Authors (including presenting author) :
Chan PF, Lai KPL, Chan WY, Chao DVK
Affiliation :
Department of Family Medicine and Primary Health Care, United Christian Hospital and Tseung Kwan O Hospital, Kowloon East Cluster (KEC)
Introduction :
AF is the commonest cardiac arrhythmia which increases the risk of stroke by 5-fold. Oral anticoagulation (OAC) with vitamin K antagonists (VKAs) or NOACs markedly reduces the stroke risk and mortality in AF patients. Most updated international guidelines recommended the use of NOACs over warfarin for prevention of thromboembolic stroke in NOAC-eligible patients with AF because NOACs offer better efficacy, safety, and convenience.
Objectives :
1. To set up a pilot AFC in a GOPC in KEC. 2. To review the outcomes of the patients managed in the AFC.
Methodology :
Updated clinical guideline and consultation templates were prepared to aid doctors to manage AF patients including the use of NOACs.
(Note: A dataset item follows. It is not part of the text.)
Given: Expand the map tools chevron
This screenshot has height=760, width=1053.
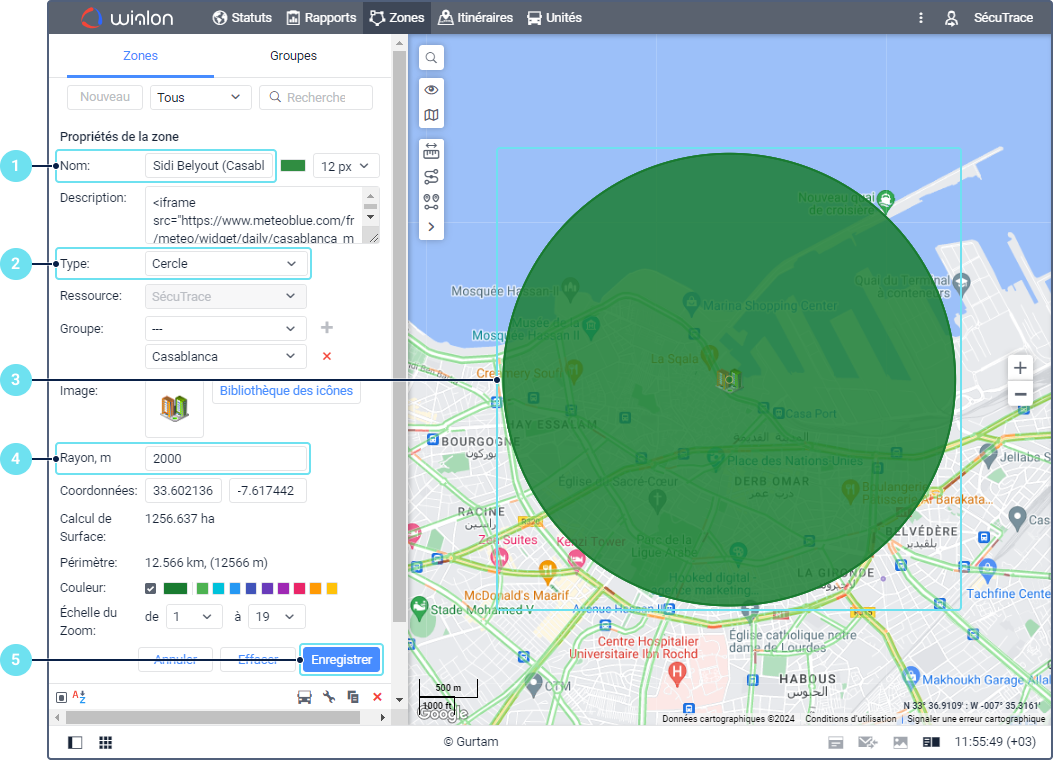Looking at the screenshot, I should click(431, 227).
All 4 available NOACs were introduced in the AFC so that the most suitable NOAC could be selected according to patient’s clinical conditions. Electronic calculators for calculating CHA2DS2-VASc score, HAS-BLED score and CrCl by Cockcroft-Gault equation were added to our Department website. The clinical information of patients attended the AFC from 1st May 2019 to 30th November 2019 were reviewed and analysed.
Result & Outcome :
54 patients (57.4% were female patients, mean age was 76.9 years) attended the AFC during the review period. The mean duration of AF was 4.9 years. 38.9% of patients had history of cerebrovascular disease. 38 (70.4%) patients were put on NOACs by physicians in secondary care. After attending the AFC, 88.9% of patients were put on NOACs (10 patients were newly started on NOACs as free drugs, 23 patients had their NOACs changed from self-financed items to free drugs and 15 patients were put on NOACs as self-financed items according to HADF prescription criteria). NOACs were clinically not suitable for 2 patients and were refused by 4 patients. 14, 15, 12 and 7 patients were prescribed with dabigatran, rivaroxaban, apixaban and edoxaban correspondingly. No patients encountered serious adverse effects or developed stroke during the follow-up period. In conclusion, NOACs can be safely used in primary care and the introduction of NOACs in GOPCs can help to reduce the stroke risk of patients with AF and hence the burden in secondary care.